Sopro, de Tiago Rodrigues : l'amour du théâtre, une petite musique pleine de grâce ****

"Sopro" de Tiago Rodrogues
"Sopro" de Tiago Rodrogues - © Christophe Raynaud de Lage

Au Théâtre de Liège du 23 au 25 octobre, Sopro, le spectacle du metteur en scène portugais Tiago Rodrigues avait été présenté au Festival d’Avignon en 2017.

La critique de juillet 2017

Quand vous pénétrez dans le Cloître des Carmes, un des lieux les plus fascinants d’Avignon, les murs anciens semblent avoir été ravagés par un incendie et des plantes ont poussé dans les interstices du sol. Une petite dame grisonnante, de noir vêtue et armée d’une partition parcourt la scène et à l’apparition de chaque actrice/teur semble lui dicter et sa partition et son espace sur le plateau. Comme si elle jouait plusieurs rôles, metteur en scène, régisseur et … souffleuse... visible.

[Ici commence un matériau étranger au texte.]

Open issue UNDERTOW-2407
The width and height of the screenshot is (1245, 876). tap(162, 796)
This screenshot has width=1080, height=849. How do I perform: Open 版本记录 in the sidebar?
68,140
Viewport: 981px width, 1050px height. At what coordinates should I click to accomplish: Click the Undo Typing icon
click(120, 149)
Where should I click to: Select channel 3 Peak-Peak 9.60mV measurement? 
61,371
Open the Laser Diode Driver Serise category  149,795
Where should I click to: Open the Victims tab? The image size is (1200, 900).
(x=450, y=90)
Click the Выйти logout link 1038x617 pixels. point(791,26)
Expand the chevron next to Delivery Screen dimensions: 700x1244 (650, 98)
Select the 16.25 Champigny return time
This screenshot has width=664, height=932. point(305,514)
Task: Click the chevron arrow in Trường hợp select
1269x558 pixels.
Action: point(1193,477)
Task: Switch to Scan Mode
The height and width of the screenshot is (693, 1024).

Au centre de l’interrogation le rôle du souffleur ou plutôt de la souffleuse, ici Kristina Vidal qui occupe cette fonction en voie de disparition au Teatro Nacional de Lisbonne depuis 1978. Pas de biopic mais une fable à plusieurs dimensions,  une allégorie du théâtre comme (petit) métier menacé de ruine et disparition à l’horizon 2070. Ou encore un sport d’équipe où les acteurs sur scène se passent le "relais" du rôle de souffleur, central, comme une mémoire collective de toute leur profession, de leur vie autour de ces rôles. Le plaisir est multiple puisque la question centrale  : "le théâtre est-il un objet condamné à mort ?" est traitée en douce, sans insistance. Et que le vrai centre, c’est la démonstration du contraire, la belle énergie, indestructible, de ces acteurs dans des répliques jouissives des "Trois Sœurs" de Tchékov, d’Antigone (LA vedette 2017) ou de "Bérénice" de Racine.

Le faufilage subtil de ces "morceaux choisis" est d’une infinie tendresse et permet à une vraie troupe d’exprimer toutes ses sensibilités : ce n’est pas par hasard si le modèle de Tiago Rodrigues est le collectif flamand TG Stan, rencontré à 20 ans, et qui "marque définitivement son attachement à l’absence de hiérarchie au sein d’un groupe en création".

Au total, ces acteurs inspirés, jamais emphatiques, tressent dans la douce nuit d’Avignon un hommage sensible au théâtre d’art, un théâtre de création collective.